Role of Skin Friction Drag during Flow-Induced Reconfiguration of a Flexible Thin Plate

TL;DR

This study examines how skin friction drag influences the flow-induced reconfiguration of a flexible thin plate at low Reynolds numbers, revealing a critical reconfiguration point that minimizes total drag and proposing modified drag scaling laws.

Contribution

It extends existing models to include skin friction drag effects, identifying a critical Cauchy number for optimal drag reduction and proposing new drag scaling relations.

Findings

Total drag decreases with reconfiguration up to a critical point.

Beyond the critical point, skin friction causes total drag to increase.

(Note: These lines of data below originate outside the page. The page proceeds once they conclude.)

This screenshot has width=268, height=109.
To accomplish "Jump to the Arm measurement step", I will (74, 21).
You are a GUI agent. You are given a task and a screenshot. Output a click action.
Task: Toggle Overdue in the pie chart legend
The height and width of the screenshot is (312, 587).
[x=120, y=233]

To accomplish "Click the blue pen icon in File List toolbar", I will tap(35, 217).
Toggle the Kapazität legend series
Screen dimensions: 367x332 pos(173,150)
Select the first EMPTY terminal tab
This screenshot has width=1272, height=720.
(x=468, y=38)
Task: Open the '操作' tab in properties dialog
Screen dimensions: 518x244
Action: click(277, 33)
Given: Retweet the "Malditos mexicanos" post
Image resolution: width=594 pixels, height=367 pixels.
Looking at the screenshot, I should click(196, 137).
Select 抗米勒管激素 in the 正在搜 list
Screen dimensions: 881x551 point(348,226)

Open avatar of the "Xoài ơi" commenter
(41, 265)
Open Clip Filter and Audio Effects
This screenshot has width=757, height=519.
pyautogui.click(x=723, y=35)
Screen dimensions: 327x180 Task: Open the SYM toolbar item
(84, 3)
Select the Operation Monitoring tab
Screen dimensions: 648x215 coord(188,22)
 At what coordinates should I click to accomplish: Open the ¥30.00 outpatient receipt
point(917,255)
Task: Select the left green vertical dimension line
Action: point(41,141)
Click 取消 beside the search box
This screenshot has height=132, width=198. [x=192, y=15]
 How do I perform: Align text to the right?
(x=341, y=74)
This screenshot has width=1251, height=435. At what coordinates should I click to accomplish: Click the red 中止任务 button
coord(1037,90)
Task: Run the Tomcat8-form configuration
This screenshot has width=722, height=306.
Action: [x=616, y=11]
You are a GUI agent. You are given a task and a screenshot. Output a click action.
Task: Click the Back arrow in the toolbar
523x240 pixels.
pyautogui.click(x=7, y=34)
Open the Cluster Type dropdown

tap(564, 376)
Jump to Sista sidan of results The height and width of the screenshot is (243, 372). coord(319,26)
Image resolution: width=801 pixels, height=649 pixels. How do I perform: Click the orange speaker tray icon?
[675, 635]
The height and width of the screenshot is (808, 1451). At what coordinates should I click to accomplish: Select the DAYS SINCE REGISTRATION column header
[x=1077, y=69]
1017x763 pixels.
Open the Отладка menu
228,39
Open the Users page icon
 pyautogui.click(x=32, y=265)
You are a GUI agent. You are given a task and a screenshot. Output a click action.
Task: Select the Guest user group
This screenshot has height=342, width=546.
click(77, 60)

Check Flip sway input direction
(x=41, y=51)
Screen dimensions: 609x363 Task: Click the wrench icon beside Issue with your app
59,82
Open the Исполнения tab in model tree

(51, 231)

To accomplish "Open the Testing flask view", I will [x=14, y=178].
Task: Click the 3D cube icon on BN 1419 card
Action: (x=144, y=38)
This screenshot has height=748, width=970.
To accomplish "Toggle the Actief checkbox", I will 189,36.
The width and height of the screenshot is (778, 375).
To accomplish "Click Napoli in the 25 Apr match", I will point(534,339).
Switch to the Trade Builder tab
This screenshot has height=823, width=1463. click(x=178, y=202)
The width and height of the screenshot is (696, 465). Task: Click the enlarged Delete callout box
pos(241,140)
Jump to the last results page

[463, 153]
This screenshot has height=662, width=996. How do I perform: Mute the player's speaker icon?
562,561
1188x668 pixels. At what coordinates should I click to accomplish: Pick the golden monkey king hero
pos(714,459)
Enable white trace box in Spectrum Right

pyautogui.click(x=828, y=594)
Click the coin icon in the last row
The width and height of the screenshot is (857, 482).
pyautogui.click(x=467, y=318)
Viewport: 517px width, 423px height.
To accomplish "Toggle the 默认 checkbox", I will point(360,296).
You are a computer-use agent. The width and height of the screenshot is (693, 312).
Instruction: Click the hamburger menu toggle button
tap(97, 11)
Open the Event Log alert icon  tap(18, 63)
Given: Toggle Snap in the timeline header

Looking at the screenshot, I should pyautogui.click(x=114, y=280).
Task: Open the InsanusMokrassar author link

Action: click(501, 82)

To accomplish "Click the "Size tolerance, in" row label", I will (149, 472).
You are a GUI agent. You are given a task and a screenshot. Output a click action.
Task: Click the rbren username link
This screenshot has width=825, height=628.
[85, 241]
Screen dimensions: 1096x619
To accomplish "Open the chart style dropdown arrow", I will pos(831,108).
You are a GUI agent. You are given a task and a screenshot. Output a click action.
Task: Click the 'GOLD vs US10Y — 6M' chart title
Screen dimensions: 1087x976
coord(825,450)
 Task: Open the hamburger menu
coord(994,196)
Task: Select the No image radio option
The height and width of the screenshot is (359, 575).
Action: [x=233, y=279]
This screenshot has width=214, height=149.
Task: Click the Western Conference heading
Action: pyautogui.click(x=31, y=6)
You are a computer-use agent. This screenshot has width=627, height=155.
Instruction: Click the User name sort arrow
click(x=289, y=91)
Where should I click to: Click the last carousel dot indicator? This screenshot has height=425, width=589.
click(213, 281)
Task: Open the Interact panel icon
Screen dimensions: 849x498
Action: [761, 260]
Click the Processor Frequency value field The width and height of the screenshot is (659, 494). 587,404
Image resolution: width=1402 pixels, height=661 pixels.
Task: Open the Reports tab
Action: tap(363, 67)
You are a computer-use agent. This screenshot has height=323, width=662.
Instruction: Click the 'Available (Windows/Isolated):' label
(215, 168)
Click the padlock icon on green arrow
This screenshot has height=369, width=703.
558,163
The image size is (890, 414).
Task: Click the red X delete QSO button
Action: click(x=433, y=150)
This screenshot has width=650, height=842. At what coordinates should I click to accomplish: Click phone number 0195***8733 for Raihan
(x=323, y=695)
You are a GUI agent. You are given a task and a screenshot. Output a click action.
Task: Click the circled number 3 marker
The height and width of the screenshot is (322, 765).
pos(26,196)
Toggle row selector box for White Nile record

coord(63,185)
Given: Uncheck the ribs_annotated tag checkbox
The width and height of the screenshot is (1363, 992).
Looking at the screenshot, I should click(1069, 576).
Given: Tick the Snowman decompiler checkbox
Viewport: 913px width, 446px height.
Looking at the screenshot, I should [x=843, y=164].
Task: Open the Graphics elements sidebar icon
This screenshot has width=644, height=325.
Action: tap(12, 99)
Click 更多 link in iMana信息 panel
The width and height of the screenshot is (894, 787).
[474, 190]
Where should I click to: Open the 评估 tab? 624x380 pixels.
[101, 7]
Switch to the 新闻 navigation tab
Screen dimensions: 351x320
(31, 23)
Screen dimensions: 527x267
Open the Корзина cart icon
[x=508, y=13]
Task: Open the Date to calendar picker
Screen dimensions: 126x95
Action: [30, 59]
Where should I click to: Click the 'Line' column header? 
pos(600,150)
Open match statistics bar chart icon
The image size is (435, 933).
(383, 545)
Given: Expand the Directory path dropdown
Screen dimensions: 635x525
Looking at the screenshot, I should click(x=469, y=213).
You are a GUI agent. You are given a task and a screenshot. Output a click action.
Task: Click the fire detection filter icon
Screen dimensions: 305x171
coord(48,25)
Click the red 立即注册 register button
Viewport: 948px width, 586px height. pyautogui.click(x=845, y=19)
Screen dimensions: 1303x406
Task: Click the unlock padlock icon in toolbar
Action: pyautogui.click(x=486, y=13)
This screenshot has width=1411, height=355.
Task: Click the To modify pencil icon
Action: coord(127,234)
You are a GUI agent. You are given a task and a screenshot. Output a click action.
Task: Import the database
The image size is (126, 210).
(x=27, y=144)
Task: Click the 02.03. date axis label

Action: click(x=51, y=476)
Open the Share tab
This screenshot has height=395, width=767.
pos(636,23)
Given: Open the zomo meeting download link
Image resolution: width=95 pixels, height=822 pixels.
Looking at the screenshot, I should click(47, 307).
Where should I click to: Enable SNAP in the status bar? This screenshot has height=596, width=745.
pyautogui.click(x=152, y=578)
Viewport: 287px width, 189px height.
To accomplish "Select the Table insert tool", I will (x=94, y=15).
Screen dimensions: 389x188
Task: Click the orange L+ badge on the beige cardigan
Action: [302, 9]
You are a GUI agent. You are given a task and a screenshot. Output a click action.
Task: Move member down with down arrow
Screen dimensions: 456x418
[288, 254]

Modified drag scaling laws depend on Reynolds number and skin friction coefficient.

Abstract

We investigate drag reduction due to the flow-induced reconfiguration of a flexible thin plate in presence of skin friction drag at low Reynolds Number. The plate is subjected to a uniform free stream and is tethered at one end. We extend existing models in the literature to account for the skin friction drag. The total drag on the plate with respect to a rigid upright plate decreases due to flow-induced reconfiguration and further reconfiguration increases the total drag due to increase in skin friction drag. A critical value of Cauchy number ($Ca$) exists at which the total drag on the plate with respect to a rigid upright plate is minimum at a given Reynolds number. The reconfigured shape of the plate for this condition is unique, beyond which the total drag increases on the plate even with reconfiguration. The ratio of the form drag coefficient for an upright rigid plate and skin drag coefficient for a horizontal rigid plate ($\lambda$) determines the critical Cauchy number ($Ca_{cr}$). We propose modification in the drag scaling with free stream velocity ($F_{x}$ ${\propto}$ $U^{n}$) in presence of the skin friction drag. The following expressions of $n$ are found for $0.01 \leq Re \leq 1$, $n = 4/5 + {\lambda}/5$ for 1 $\leq$ $Ca$ $<$ $Ca_{cr}$ and $n = 1 + {\lambda}/5$ for $Ca_{cr} \leq Ca \leq 300$, where $Re$ is Reynolds number. We briefly discuss the combined effect of the skin friction drag and buoyancy on the drag reduction. An assessment of the feasibility of experiments is presented in order to translate the present model to physical systems.